Current Reviews


Tom Strong #21 [Jason C.]

Posted: Thursday, September 4, 2003
By: Jason Cornwell

Writer: Alan Moore
Artists: Jerry Ordway (p), Trevor Scott, Karl Story & Richard Friend (i)

Publisher: America's Best Comics

The book opens with Tom Strong's mysterious visitor, who claims she's from a parallel Earth, continuing her story of how the Tom Strong of her world rose to become her world's greatest champion. With his steadfast ally/best friend Paul Saveen we see the other Tom Strong embarked on a series of adventures that are strikingly similar to those we witness our Tom Strong have, as he battles the evil Nazi super-woman Ingrid Weiss, time travels into the far past to encounter the living land mass Pangaean, is visited by a scientist ready to transfer his consciousness into a self replicating modular technology, and he even is called upon by Tom Strange to rescue Terra Obscura from a hostile alien life form. However unlike Tom Strong who defeated all these threats in combat, we see on this parallel world his counterpart & Paul Saveen managed to recruit most of these villains to fight for the side of good, and together they formed a band of heroes named the Strongmen of America. However, we see there is one detail that is the same on both worlds as we learn on this parallel Earth Tom Strong is in love with Dhalua, and this presents a problem as she's married to Paul Saveen. We then learn that this parallel Earth was ripped apart by a tragedy that stems from this love triangle, and that this woman has arrived to see her world never comes to exist.

This arc has gotten a little too caught up in reinvisioning how the world of Tom Strong would be changed if he had been born to a different father, but it's also rather effectively exposing the flaw in the real Tom Strong's psychological make-up, as while his double is able to redeem the villains he fights and make them into allies, our Tom Strong has continually treated the villains he fights as evil monsters who need to be defeated and locked away.
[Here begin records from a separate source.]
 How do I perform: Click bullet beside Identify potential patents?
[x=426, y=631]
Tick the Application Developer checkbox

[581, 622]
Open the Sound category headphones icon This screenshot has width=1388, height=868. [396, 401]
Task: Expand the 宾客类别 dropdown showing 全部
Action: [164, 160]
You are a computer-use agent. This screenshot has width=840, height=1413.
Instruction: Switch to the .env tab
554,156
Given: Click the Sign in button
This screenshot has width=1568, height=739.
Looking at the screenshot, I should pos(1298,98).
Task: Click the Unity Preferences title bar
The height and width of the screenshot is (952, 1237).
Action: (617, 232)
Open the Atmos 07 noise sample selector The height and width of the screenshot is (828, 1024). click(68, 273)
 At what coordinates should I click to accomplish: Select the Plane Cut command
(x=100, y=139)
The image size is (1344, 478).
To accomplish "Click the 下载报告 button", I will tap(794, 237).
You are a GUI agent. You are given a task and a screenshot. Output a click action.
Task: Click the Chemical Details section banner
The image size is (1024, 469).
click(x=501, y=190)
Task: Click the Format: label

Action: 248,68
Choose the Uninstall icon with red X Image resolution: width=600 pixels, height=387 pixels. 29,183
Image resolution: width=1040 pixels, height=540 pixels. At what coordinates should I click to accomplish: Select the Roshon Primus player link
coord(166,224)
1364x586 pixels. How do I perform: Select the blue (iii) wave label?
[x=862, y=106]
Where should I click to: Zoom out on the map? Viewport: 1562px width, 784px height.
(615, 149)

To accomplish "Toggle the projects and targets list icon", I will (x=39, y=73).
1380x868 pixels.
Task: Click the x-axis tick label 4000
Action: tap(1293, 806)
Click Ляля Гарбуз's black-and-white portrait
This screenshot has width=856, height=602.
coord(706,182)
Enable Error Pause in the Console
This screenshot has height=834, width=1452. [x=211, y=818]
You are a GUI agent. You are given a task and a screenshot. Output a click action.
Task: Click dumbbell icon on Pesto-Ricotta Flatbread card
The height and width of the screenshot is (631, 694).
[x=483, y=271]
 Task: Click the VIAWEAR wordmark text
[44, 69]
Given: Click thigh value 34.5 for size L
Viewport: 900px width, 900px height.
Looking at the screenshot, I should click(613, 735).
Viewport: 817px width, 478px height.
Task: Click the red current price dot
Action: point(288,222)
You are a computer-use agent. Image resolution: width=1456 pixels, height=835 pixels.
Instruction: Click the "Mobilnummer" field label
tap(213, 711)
Now the idea that every villain that Tom Strong fought would be a fine upstanding citizen ready to fight the good fight is a bit overstated, as it fails to play up the idea that there are some villain's whose personalities are ill-suited to being heroes, and one has to be a little disturbed by how prepared Paul Saveen was with his mind altering device, which he uses to change the fevered devotion that Weiss felt toward the Nazi party into a fevered devotion toward truth, justice and the American way. Than again the story does seem to suggest that the alternate reality we've been introduced to did go off the rails at some point, and most likely it resulted from the longing looks that the alternate Tom was giving Saveen's wife Dhalua, who we learn is dead in the alternate reality. This has been a pretty decent look at a world that might've been, and I like the idea that this second world isn't the typical hellish environment we're normally treated to.

I have to say that I rather enjoy the effort that Alan Moore has made fashioning this second reality, but I do have to wonder if he's made a little too much effort, as the solution to this crisis looks remarkably simple to resolve, as all Tom has to do is travel back to stop his mother from delaying the launch of the boat. Than again if you really want to start the headaches than if Tom goes back to prevent his mother from impacting the timeline, than the altered timeline would shift so that his mother would die before she reached the stage of her life where she decided to change the past, which in turn would erase Tom's reason for having to go back. There's also the fact that if there's no alternate reality created via the mother's trip to the past, than Tom's visitor from this alternate reality would also cease to exist, which in turn would erase Tom's motivation for making the trip into the past. In any event, given the effort & time that Alan Moore has made in fashioning this new reality I'm a bit disappointed to see such an easy fix has been left in play, and while I'm not entirely sure if Tom Strong has access to a time machine in this reality, given next issue is listed as the final chapter, and the book still has to explain what went wrong in this other reality, I imagine the quick & easy time travel solution will be brought into play, and this entire story will instantly be erased.

First off I love the homage cover that Chris Sprouse offers up, as it's a lot of fun to drag out the old issues and compare the images, from the placements of the characters & cover text blurbs, to seeing which characters are taking which character's place on this new cover. As for the interior art Jerry Ordway is always a welcome sight on any title as his work is clean, yet nicely detailed, and his understanding of the key elements of comic book art have been well honed by his decades in the industry. I mean this issue covers a great deal of ground, as essentially Alan Moore is condensing the first year of issues into a single one, as this realities Tom Strong encounter four different threats that have plagued our Tom Strong, and this issue not only resolves these threats but also shows us the formation of this group into a band of heroes. Now the art deserves full marks for making this rather information heavy issue into an easily understood, and visually exciting affair, and in some cases it's the art that truly sells the impact of a section of the story, as how can one not enjoy the contrasting image of the happy Tom & company before they journey into the distant past, which is instantly followed by their harried appearance upon their return. The look of longing that Tom gives the passing Dhalua is also effectively done, as it nicely forecasts the impending betrayal.

Final Word:
If you're a fan of the concept of alternate realities than you should be quite please with this arc, as it's a pretty in-depth look at what the world would be like if Tom had been born to a father who hadn't been a cold dispassionate scientist, but rather a caring figure who taught him the value of compassion. I rather like the idea that the parallel Earth that was created is not a hellish place, but rather the world actually looks a fair sight better. Now the simple logistics of the story seem to be forced into the development of a tragic event, that will ensure this other reality has to be erased, and I'm curious as to what Alan Moore has cooked up that will render this other reality as the bad apple of this pair, as at the moment if one had to choose, the parallel Earth looks far more deserving of a continued existence. I also enjoyed how this issue has managed to condense the various threats that Tom faced in the previous issues, as this issue acts as a fun little slide show of how this world differs from the established reality.